-- SUPPLIED MATERIAL follows --

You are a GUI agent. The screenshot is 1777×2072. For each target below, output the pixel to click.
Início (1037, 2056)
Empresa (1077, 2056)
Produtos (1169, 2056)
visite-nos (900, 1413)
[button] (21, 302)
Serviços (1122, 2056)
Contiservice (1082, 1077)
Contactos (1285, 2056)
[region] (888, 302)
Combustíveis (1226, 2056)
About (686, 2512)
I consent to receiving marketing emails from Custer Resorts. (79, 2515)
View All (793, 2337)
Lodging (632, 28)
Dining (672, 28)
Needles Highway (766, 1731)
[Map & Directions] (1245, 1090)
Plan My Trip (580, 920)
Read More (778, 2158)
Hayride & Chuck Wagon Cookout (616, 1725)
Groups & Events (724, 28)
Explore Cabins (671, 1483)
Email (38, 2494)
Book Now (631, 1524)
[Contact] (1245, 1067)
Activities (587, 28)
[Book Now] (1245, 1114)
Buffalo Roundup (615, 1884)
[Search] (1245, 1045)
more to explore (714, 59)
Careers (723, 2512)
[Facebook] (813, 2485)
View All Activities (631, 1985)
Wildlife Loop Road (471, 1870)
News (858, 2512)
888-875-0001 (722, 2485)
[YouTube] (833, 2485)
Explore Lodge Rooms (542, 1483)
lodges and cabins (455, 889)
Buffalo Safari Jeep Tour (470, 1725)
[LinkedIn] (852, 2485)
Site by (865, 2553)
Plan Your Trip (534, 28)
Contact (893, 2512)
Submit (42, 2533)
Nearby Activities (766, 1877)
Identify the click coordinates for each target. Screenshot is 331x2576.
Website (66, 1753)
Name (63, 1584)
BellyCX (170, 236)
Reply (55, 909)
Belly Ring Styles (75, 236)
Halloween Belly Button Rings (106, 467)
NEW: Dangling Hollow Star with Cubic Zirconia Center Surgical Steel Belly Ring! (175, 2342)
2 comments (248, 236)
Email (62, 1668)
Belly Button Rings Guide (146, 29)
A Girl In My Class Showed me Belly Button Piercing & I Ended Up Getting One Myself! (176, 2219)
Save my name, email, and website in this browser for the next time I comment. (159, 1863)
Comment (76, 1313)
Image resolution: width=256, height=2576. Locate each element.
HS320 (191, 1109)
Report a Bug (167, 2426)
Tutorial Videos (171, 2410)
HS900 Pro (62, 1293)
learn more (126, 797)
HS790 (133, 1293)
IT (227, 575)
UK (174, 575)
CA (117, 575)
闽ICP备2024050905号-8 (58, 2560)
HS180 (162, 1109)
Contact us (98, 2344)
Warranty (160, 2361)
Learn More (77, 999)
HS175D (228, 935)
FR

-- SUPPLIED MATERIAL concluded --

* [WORK TO BE COMPLETED]:
Where the material contains a line with "click", return that line.

* [ANSWER FOR THE TASK]:
You are a GUI agent. The screenshot is 1777×2072. For each target below, output the pixel to click.
Identify the click coordinates for each target. Screenshot is 331x2576.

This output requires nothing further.